*Document excerpt*:
This year is flying by us. Before we know it, it’s going to be 2010 – and that means significant changes in privacy and security measures for service providers to the healthcare industry. One of the more important changes for the medical transcription industry is the Health Information Technology for Economic and Clinical Health (HITECH) Act, which becomes effective in February 2010. Just when you thought the government couldn’t make anything more convoluted and difficult than HIPAA – they came up with HITECH. Never underestimate the ability of bureaucracy to confuse the public!
In an effort to help doctors make sense of this mess, The AMA News collaterally helps out business associates, so it’s a good idea to follow along if you are interested in what the doctors are being told and how it applies to medical transcription services. Attorney Steven Harris, reporting in the AMA News, writes:
Those agreements you signed to comply with the Health Insurance Portability and Accountability Act probably need to be torn up, rewritten and re-signed.
One of the most significant changes that HITECH makes to HIPAA is that the relationship becomes bilateral. Under HIPAA, medical transcription service providers were not covered entities. Under HITECH, they are. Under HIPAA, the physician was responsible for monitoring business associates for breaches. Under HITECH, the business associate must also monitor the physician’s compliance.
In another article, Stimulus package alters HIPAA rules for business associates, Mr. Harris goes into some informative detail about what business associates are supposed to be protecting:
A business associate is someone who, on behalf of a covered entity, performs an activity involving the use of disclosure of individuals’ health care information.
…Under the stimulus bill, several HIPAA security provisions now apply to business associates in the same manner that those provisions apply to covered entities. That means business associates of covered entities will now have an affirmative duty to protect the confidentiality of electronic protected health information created, received, maintained or transmitted in performing services for or on behalf of covered entities.
Even if you are only providing services 1:1 to a physician, read the article by Mr. Harris and take steps to protect yourself. He suggests that a contract should outline what steps the physician will take if there is a suspected breach, so that both parties know what to expect and for reporting purposes.
At this point, other than to say it’s probably time to start looking at the contractual relationship you have with your clients, regardless of how little you think you are and/or whether or not you believe HITECH will impact you in any significant way. I’m not going to go into detail about what MTs may or may not be required to do as a result of this legislation; I will suggest that you follow Mr. Harris’ articles at the AMA News. They’re written for doctors, but MTs and MTSOs will be able to apply much of what he writes about.

*Actions to take*:
1) Please summarize the piece on the HITECH Act in two sentences.
2) Write the next paragraph of the piece on the HITECH Act, picking up after its final sentence.
The data that comes after the piece on the HITECH Act is separate material.

*Extracted data*:
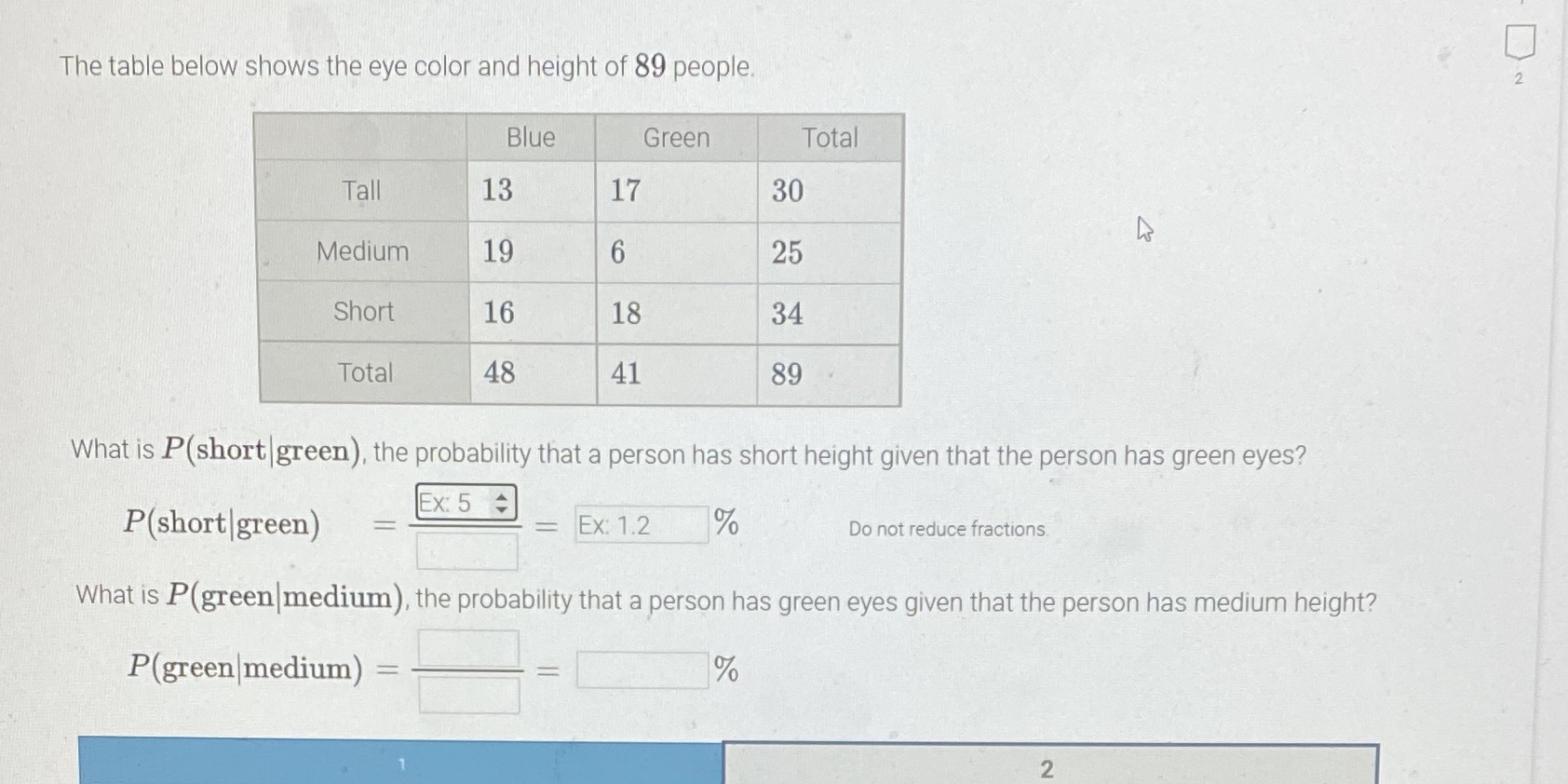
Task: Click the Total column header in the table
Action: pos(828,138)
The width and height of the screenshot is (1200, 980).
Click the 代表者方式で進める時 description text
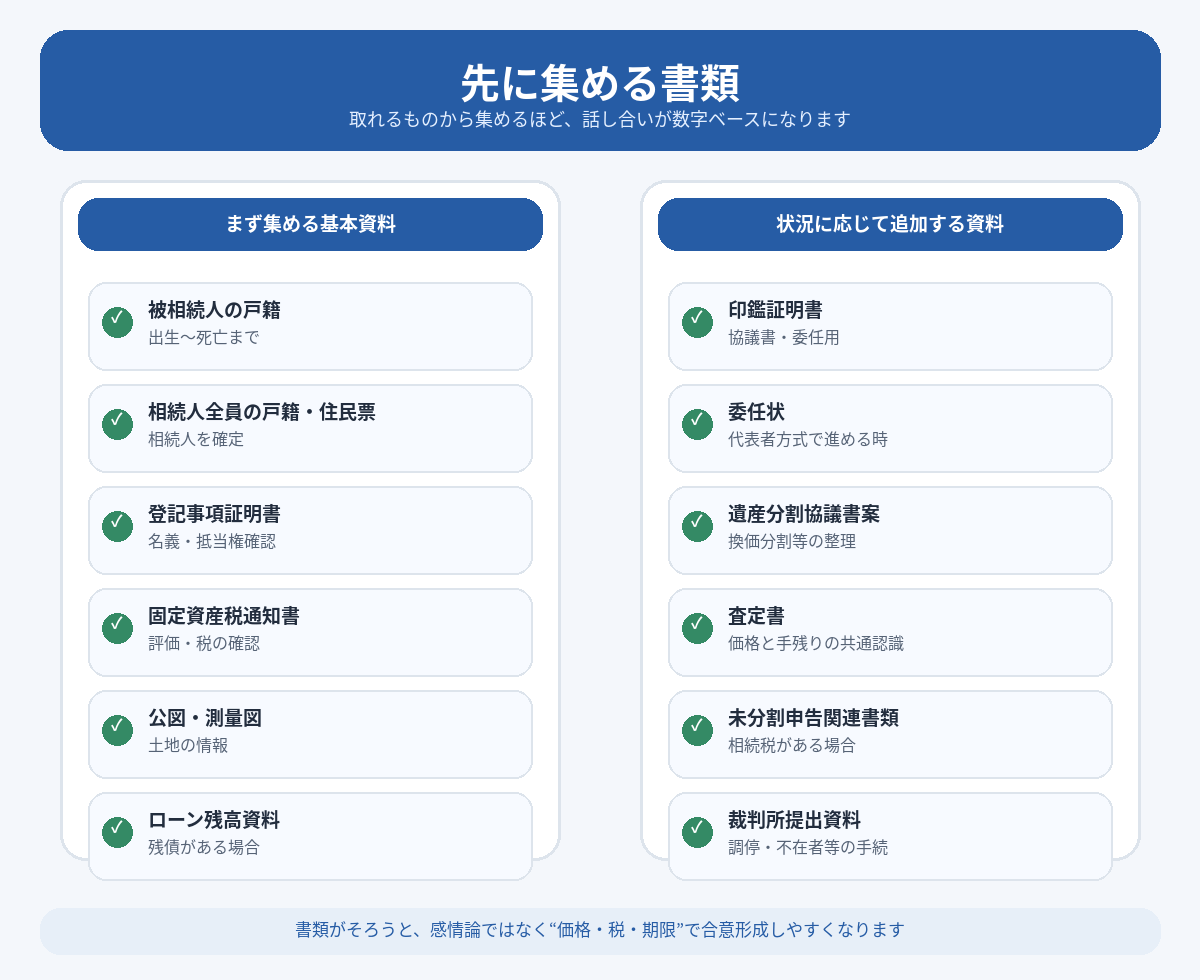click(x=807, y=440)
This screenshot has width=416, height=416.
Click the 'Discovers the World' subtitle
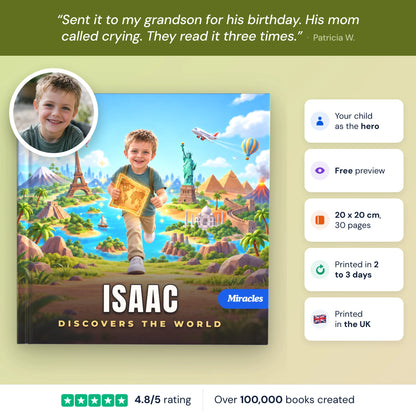[x=140, y=324]
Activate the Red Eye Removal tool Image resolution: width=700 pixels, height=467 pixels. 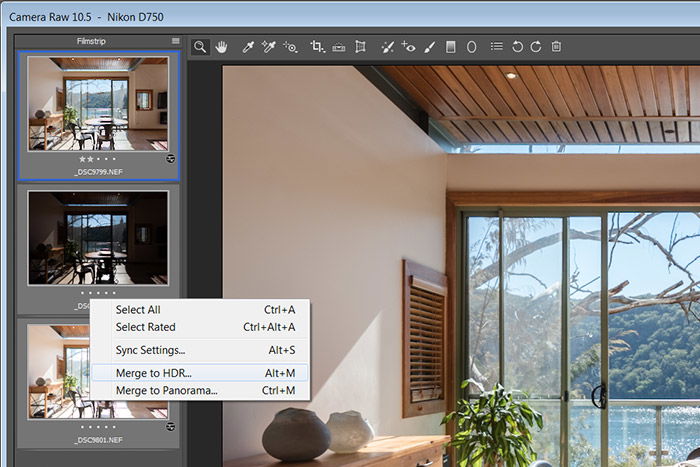point(408,46)
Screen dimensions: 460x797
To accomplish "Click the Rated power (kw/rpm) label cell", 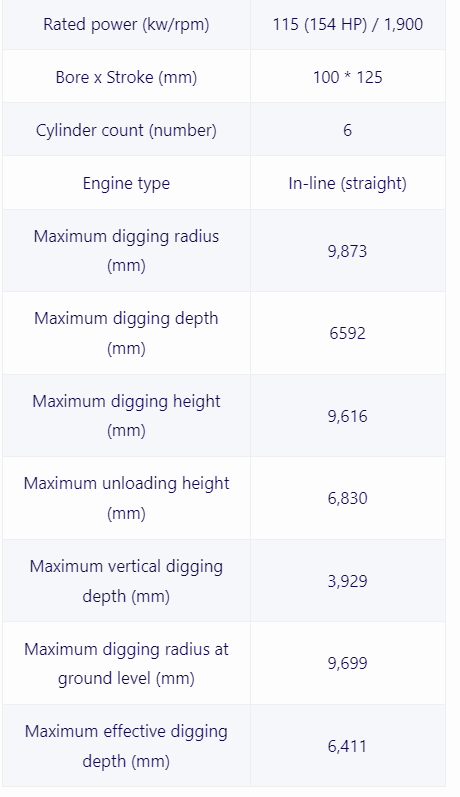I will click(126, 24).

*Responses to the tasks*:
1) The HITECH Act, effective in February 2010, changes HIPAA so that medical transcription service providers become covered entities, and business associates must now protect electronic health information and monitor the physician's compliance. The writer advises transcriptionists to review their contracts with clients and to follow attorney Steven Harris's articles in the AMA News.

2)
We should be precise. A business associate is still just that – a BA, not a covered entity as stated above – within the formal meaning of that term. In fact, there are still a number of HIPAA requirements that apply to CE’s but not (directly) to BA’s.
For another thing, the BA Agreement is still the primary controlling document where the BA is concerned, and in one sense HITECH makes it even more so. Now, the BA is made legally liable for noncompliance with the terms of its agreements – which is something that some (many?) have not actually done heretofore. In the legislative history, there is reason to believe that it will be the failure to adhere to the BAA that will likely play a major determinant, other than criminal, malicious or pecuniary intent, in determining which of the various legal sanctions that HITECH provides will actually be imposed for BA violations.
The BAA will certainly be more demanding and detailed, particularly with respect to the Security Rule, but in the HITECH seminar that I attended just recently, both attorneys (from different firms) opined that many BAA’s are already crafted well enough that they will only need modifications of a few of their terms, not wholesale rewrites.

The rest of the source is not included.